For the most part, browser sync services have been exempt from data breaches that have become the status quo. Unfortunately, it looks like Opera Sync fell victim to a data breach that potentially leaves more than a few people’s data at risk.
Opera, which holds 10 percent of the mobile browser market, took to its blog to announce it detected an attack that gained access to Opera Sync, which lets you sync browser data and settings across different devices and platforms. Opera is currently looking into the attack, but believes that passwords and account information stored in the sync system might have been compromised.

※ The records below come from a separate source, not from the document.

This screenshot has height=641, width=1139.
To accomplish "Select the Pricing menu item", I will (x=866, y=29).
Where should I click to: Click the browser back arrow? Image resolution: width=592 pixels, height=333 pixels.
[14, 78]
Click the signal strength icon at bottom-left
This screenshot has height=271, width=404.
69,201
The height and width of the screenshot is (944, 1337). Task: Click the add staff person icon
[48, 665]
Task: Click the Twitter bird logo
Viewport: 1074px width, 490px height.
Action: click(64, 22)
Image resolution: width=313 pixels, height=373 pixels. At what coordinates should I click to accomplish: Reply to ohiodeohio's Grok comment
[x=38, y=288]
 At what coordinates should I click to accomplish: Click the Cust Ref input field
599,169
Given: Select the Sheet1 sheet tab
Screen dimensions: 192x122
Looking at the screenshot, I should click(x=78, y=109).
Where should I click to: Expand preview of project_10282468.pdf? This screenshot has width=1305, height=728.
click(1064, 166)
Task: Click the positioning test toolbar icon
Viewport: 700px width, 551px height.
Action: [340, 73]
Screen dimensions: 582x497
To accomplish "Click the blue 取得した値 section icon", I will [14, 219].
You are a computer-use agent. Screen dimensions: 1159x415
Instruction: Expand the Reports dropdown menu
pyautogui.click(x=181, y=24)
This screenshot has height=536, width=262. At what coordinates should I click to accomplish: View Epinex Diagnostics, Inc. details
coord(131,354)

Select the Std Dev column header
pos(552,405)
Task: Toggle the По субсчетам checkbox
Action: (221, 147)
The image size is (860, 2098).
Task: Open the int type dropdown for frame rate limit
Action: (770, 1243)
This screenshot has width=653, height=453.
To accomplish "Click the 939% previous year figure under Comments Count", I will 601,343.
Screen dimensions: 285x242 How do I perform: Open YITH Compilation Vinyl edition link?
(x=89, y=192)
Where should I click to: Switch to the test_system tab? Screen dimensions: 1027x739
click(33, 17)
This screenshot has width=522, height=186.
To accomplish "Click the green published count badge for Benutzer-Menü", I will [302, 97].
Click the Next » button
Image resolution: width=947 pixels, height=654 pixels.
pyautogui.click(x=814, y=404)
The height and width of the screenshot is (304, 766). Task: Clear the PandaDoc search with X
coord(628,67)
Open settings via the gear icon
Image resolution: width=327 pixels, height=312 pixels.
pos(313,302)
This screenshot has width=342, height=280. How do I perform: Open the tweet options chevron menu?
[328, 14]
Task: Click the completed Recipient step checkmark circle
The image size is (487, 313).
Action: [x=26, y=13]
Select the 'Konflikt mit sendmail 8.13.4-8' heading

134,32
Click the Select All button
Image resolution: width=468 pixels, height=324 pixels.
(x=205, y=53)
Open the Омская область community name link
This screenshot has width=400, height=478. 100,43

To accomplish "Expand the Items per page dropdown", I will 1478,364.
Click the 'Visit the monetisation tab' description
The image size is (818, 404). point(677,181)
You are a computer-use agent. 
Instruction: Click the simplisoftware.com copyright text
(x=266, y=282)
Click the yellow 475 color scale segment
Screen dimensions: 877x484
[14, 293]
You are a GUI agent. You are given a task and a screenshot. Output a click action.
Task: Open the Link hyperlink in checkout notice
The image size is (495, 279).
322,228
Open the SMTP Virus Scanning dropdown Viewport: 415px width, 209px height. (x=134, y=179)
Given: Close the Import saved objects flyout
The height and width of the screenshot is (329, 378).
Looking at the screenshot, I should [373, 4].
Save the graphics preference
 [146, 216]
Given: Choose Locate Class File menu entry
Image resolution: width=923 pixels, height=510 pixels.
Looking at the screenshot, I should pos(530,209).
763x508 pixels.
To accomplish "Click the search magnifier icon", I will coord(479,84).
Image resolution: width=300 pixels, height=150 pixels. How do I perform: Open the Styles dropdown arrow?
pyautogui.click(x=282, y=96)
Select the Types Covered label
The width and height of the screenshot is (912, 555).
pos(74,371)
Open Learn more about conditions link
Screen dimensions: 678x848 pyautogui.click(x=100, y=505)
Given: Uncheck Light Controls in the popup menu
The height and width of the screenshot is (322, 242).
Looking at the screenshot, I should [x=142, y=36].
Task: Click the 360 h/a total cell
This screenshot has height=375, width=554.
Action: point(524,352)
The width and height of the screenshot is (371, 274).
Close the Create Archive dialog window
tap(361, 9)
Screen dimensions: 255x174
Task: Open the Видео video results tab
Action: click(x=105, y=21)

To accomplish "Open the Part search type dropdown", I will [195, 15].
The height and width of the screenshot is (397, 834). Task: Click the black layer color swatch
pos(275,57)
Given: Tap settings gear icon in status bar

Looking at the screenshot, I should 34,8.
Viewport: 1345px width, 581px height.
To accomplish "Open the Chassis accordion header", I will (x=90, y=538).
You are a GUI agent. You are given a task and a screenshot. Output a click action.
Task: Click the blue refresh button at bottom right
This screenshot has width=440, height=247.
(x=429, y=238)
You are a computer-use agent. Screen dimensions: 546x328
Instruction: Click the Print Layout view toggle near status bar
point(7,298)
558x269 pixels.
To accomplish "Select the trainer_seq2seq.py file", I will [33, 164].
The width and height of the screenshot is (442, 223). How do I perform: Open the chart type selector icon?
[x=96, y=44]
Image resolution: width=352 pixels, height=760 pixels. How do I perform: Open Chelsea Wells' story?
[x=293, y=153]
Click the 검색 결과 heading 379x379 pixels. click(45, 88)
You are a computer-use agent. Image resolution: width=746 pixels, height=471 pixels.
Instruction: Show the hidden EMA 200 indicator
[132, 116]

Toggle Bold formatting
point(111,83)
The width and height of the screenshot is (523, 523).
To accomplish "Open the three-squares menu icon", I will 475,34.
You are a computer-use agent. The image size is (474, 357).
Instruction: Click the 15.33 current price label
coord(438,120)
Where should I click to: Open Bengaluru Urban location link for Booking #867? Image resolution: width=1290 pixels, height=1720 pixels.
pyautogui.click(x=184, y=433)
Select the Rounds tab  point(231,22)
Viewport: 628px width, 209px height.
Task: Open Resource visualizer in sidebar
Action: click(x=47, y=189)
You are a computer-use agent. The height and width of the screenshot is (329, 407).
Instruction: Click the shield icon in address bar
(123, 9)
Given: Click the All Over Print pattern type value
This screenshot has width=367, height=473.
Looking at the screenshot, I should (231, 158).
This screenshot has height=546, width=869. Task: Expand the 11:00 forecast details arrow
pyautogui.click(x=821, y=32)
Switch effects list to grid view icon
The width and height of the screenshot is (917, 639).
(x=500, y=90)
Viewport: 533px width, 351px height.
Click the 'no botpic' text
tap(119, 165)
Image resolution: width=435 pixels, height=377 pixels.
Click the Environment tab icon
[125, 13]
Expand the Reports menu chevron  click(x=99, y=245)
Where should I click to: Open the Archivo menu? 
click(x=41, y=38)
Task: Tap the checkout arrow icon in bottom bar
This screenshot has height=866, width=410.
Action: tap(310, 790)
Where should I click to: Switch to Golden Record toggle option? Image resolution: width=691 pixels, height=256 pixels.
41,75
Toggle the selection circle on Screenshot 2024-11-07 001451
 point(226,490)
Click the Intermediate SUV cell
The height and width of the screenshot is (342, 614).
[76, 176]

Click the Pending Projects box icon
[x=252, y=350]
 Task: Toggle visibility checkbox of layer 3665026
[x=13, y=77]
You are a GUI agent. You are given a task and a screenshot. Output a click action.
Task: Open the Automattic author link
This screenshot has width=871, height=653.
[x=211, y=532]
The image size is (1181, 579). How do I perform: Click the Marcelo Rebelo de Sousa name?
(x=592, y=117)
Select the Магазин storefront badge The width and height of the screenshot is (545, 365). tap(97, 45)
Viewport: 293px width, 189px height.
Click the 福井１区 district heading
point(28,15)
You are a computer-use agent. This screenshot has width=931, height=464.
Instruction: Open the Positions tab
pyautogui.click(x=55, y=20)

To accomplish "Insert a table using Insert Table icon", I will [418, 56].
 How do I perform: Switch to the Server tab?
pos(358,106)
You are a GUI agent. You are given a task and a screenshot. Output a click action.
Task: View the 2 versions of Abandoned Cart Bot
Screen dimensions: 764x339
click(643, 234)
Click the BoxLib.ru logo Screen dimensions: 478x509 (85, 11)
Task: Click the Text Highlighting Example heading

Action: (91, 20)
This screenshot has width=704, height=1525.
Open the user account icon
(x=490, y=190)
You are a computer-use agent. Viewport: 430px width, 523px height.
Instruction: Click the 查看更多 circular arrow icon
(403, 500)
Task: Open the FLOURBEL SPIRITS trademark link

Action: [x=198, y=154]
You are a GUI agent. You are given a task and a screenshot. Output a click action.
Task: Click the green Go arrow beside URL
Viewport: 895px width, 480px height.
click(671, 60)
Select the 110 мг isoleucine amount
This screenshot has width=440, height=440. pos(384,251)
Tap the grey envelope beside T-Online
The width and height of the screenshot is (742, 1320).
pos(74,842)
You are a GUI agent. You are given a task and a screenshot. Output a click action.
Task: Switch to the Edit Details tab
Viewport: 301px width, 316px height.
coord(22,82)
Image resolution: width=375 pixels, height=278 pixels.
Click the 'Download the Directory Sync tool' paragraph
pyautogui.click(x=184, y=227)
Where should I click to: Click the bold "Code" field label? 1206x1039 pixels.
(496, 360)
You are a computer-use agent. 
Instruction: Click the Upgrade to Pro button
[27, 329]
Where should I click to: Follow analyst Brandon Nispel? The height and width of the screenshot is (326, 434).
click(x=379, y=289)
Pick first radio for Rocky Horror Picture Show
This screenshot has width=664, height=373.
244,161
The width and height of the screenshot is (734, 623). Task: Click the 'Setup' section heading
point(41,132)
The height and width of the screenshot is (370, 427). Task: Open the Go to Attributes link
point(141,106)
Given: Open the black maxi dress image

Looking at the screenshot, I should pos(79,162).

“Although we only store encrypted (for synchronized passwords) or hashed and salted (for authentication) passwords in this system, we have reset all the Opera Sync account passwords as a precaution,” the blog entry reads.
In addition to resetting passwords, Opera Software sent emails to every Opera Sync user, asking them to change their passwords. Furthermore, Opera Sync users were encouraged to change any third-party passwords linked to the service.
Opera was not entirely clear as to how many are affected by the data breach. According to the company, there are 350 million people using its products, with 1.7 million of them registered as Sync users. However, that number was for July, which means that more or less people might have registered or deregistered since then.
Thankfully, it looks as if the intrusion only impacted Opera Sync and not other services. Generally speaking, Opera does not want to take any chances, but such a response is appropriate given its sale to a consortium of Chinese companies for $600 million back in July. That sale originally stood at $1.2 billion and intended to include all of Opera’s business operations, but was eventually scrapped.